Что – все? Последний раз виделись в Сундучке – снова в Сундучке, круг замкнулся, как замыкается всегда, хотя мой автомобилист и убежден, что по прямой шпарит. Круг замкнулся: шел дождь – как опять-таки в первый раз, в печи сырые дрова шипели, и не было света. Только теперь не на время отключили – навсегда, выдрав провода и сковырнув заодно жестяную трубу, что, поблескивая на солнце, даже в июльскую теплынь салютовала дымком подъезжающей на электричке женщине. К сносу готовили полусгнившую халупу, но Три-a хоть бы хны! «На мой век хватит». В пальто сидел, ветхом и тоненьком, под стать халупе, и совестливый гость скинул незаметно свою японскую курточку из голубого полотна, рассеченного, будто реактивный самолет прошел, быстрой и бесшумной молнией. (Белой; Посланник любил определять, задрав голову, что за аэропланчик в небе.)

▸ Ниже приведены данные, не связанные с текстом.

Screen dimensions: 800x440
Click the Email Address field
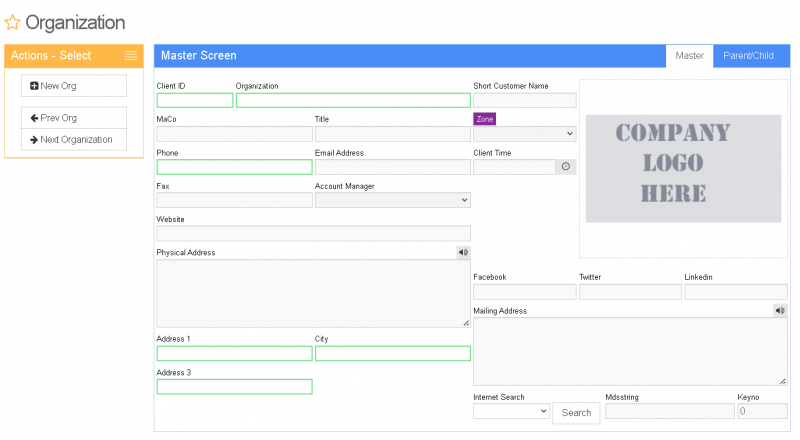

Три-a глядел на курточку улыбаясь. «Константин Евгеньевич?» – произнес и этим чрезвычайно смутил деликатного приятеля, который полагал, что муж Стрекозки – теперь уже бывший муж – наложил с некоторых пор табу на имя Дизайнера. «П-почему ты решил?» – спросил, моргая, доктор наук, и несостоявшийся аспирант развел простодушно руками. Сам не знает…
Пять? Точно пять? А как же курточка, которую и впрямь ведь Дизайнер подкинул, о чем, кроме их двоих, ни одна живая душа не знала? Не одарил, не облагодетельствовал – именно подкинул, за свою, разумеется, цену, отмахнувшись с приятельской грубоватостью от благодарных слов. «Перестань! Я оформлял им витрину…» До Дизайнера, мелькнуло, и надо дозвониться, прямо спросить – с ним можно прямо! – что все-таки произошло… Посреди улицы стоял в нерешительности курортник, рядом с урной, в которой громоздились арбузные шкурки и которую он не приметил вначале. «На мой век хватит…» Так говорит или очень старый человек, или очень больной, или… Пять? Точно пять? Нет, это лишь верхушка, есть еще, сейчас он не сомневался в этом и, напрягаясь, силился включить эти нижние, эти упрятанные глубоко чувства. Играла музыка, во дворике мотоцикл тарахтел, а на невидимом пляже объявляли в репродуктор температуру воды. Как тут сосредоточиться? Вот когда позавидовал Посланник замурованному в дачной тишине часовых дел мастеру!